These results show that it is possible to detect specific body movements of a presenter or audience using the accelerometer of a smartphone that is hung from the neck.
3.2 Sonograms of Accelerometer Data and Relationship Between Sonograms
Figure 7 shows the raw accelerometer data and the corresponding sonogram for a presenter, and Figs. 8 and 9 show those of two audience members. The window of analysis for these sonograms was 4 s.
Acceleration data (bottom) and corresponding sonogram (top) of a presenter (Color figure online)
Acceleration data (bottom) and corresponding sonogram (top) of audience member A (Color figure online)
Acceleration data (bottom) and corresponding sonogram (top) of audience member B (Color figure online)
In this seminar, the presenter talked for about 6 min. From Fig. 7, it is possible to recognize this period from the raw data of the accelerometer and the corresponding sonogram. After the presentation, audience member A asked a question of the presenter, and then audience member B asked a question. In Figs. 8 and 9, it is possible to recognize these activities by the accelerometer data and the corresponding sonogram. In particular, in the sonogram, some peaks (highlighted in yellow) are observed. In the previous subsection, it was seen that some body movements appear as a frequency peak. The sonogram data suggest that some specific body movements appear intermittently.
These results suggest that it is possible to detect the active period of the body movement of a presenter and an audience during communication and also to clarify the specific movements by using the frequency data of an accelerometer.
Figures 10 and 11 show the time series of correlation coefficients between the sonograms of a presenter and those of audience members A and B, respectively. Figure 12 shows the time series of correlation coefficients between the sonograms of audience members A and B. The coefficient values were calculated from the average of 1 min of sonogram data, and the window slides every 30 s for this analysis.
Correlation between sonogram of the presenter and that of audience member A
Correlation between sonogram of the presenter and that of audience member B
Correlation between sonograms of audience members A and B
In Fig. 10, the correlation coefficient becomes relatively high around 7–8 min, when audience member A asked some questions of the presenter. In Fig. 11, the value becomes relatively high around 10 min, when audience member B asked some questions. Additionally, in Fig. 11, the correlation coefficient becomes relatively high around 7–8 min, when audience member A (not B) asked some questions of the presenter. As a result, in Fig. 12, the correlation coefficient between audience members A and B becomes relatively high around 7–8 min.
A tendency for a high correlation between the presenter and an audience member who is not directly uttering to the presenter is observed in later parts of the seminar. In Figs. 11 and 12, for example, the correlation coefficient becomes relatively high around 12 min and again around 14–15 min. In these parts, two other audience members asked some questions of the presenter. Audience members A and B were quiet at these times, but their correlations become high.

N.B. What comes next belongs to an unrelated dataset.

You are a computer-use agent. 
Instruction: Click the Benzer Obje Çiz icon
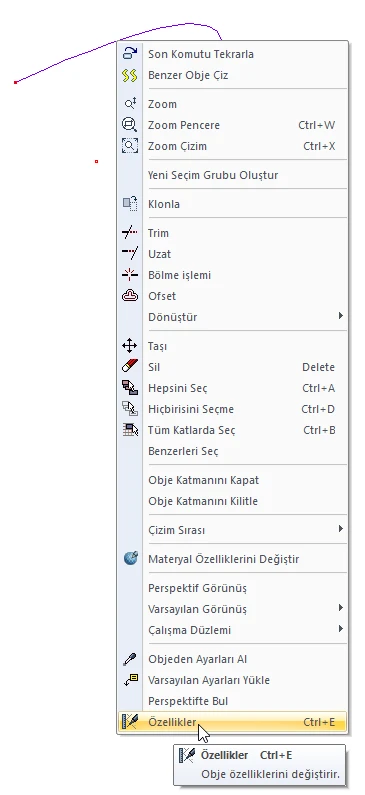[x=130, y=75]
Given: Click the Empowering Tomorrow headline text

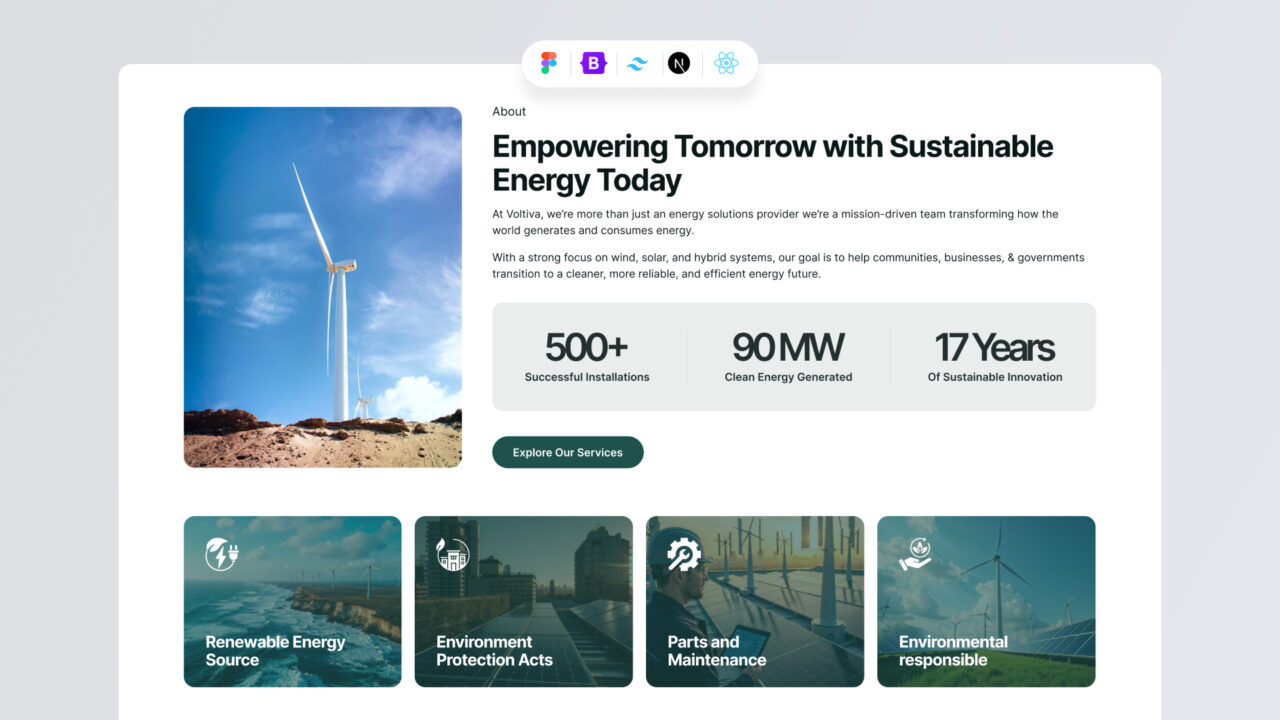Looking at the screenshot, I should click(x=772, y=163).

In these peak areas of high correlation, the corpuses of utterance data and body movements show that an audience member asked a question (tag: qh) or mentioned a suggestion (cs) or point of agreement (aa) to a presenter, or a presenter nodded in response to comments and sometimes mentioned a point of agreement (aap) to the audience.
4 Discussion and Conclusion
In this study, a measuring system using the accelerometer of a smartphone was developed to evaluate the communication between a teacher and students in the class. Moreover, the communication between a presenter and the audience in a seminar of a university laboratory was measured, and the accelerometer data and corpuses of utterances and body movements were analyzed. The results show that it is possible to detect the body movements of the presenter and audience members by the frequency characteristics of the accelerometer data and that the correlation between the frequency distribution of the presenter and that of the audience members becomes relatively high when a presenter has a discussion with them.

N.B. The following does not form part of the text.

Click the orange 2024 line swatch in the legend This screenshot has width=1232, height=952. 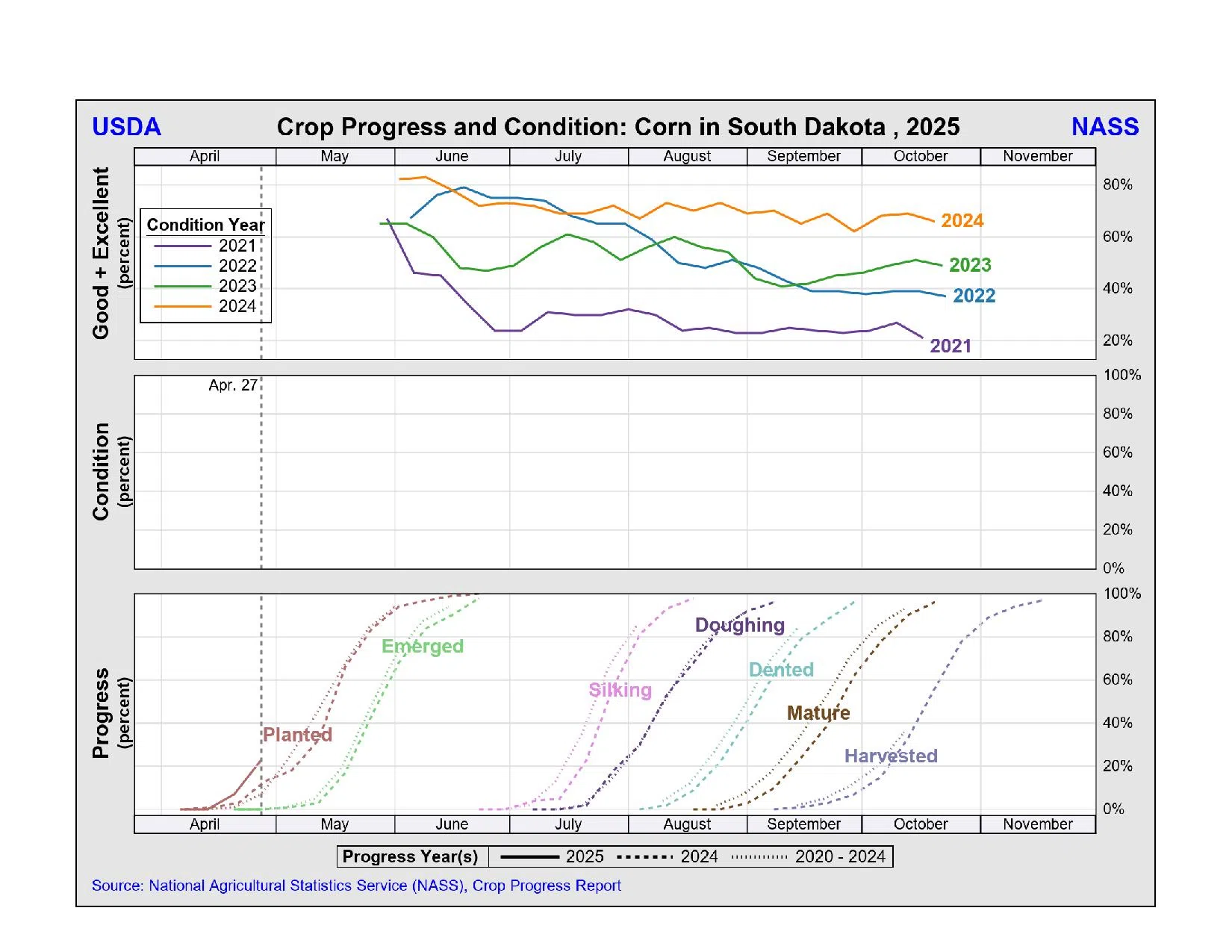coord(183,306)
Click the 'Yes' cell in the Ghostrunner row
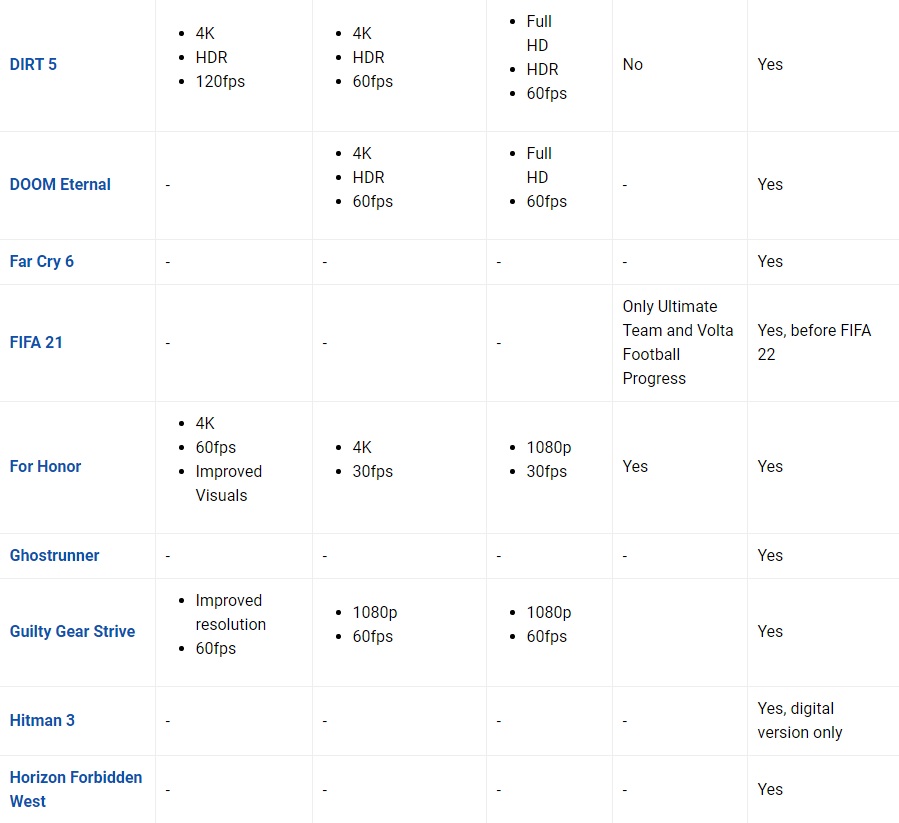899x823 pixels. [770, 555]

Our final purpose is to evaluate the quality of communication between a teacher and students using the accelerometer sensor of a smartphone in the class. The results of this measurement suggest that there is suitable potential for detecting the presenter’s movements while speaking and the audience’s movements while asking questions using the raw and frequency-analyzed accelerometer data. At present, the relationship between a specific movement and characteristics of the frequency distribution is manually associated using the corpus of movement data. However, in the future, it will be possible to detect specific body movements using a deep classifier system that is trained with the frequency data tagged with the body movements. Using such a learning method, it will also be possible to display the distribution of students’ body movements in class in real time.
The results of the analysis of sonogram correlations show that the relationship between the frequency distribution of a presenter and that of an audience member becomes similar when they interchange comments with each other. This result may come about from the synchronization of body movements between presenter and audience. In previous studies, the synchronization between the voice of a teacher and body movements of students, or the synchronization of body movements between students, has been observed when students’ level of understanding became high. In this study, we can observe the same phenomenon. In the high-correlation part of the seminar, the presenter nodded, corresponding to comments from the audience, and at the same time, an audience member nodded, corresponding to the response from the presenter. This kind of communication and synchronization may indicate a deep level of rapport.
The similarity of frequency distributions appeared not only between a presenter and audience member who have a discussion but also between the presenter and audience members with whom the presenter does not have a direct exchange. This result means that the synchronization of body movements was widespread among other audience members who were merely present in the room. This phenomenon might be important for classroom rapport. The nodding of students is important feedback for a teacher to sense the level of understanding in the class. If this feedback is widely synchronized among the class, both teacher and students could feel a sense of unity in learning something new. At the same time, this sense of unity would promote the involvement of students in the class. It is suggested that in a good class, this cycle of the synchronization of body movements, emergence of sense of unity, and subjective involvement might occur. In future work, the synchronization of body movements should be analyzed in more detail to evaluate the quality of communication between teacher and students. To carry out this analysis, subjective evaluations of teacher and students (e.g., levels of understanding, levels of interest) will be investigated and associated to the accelerometer data or corpuses of utterances and body movements. By such an analysis, the possibility of a method for class evaluation will be discussed.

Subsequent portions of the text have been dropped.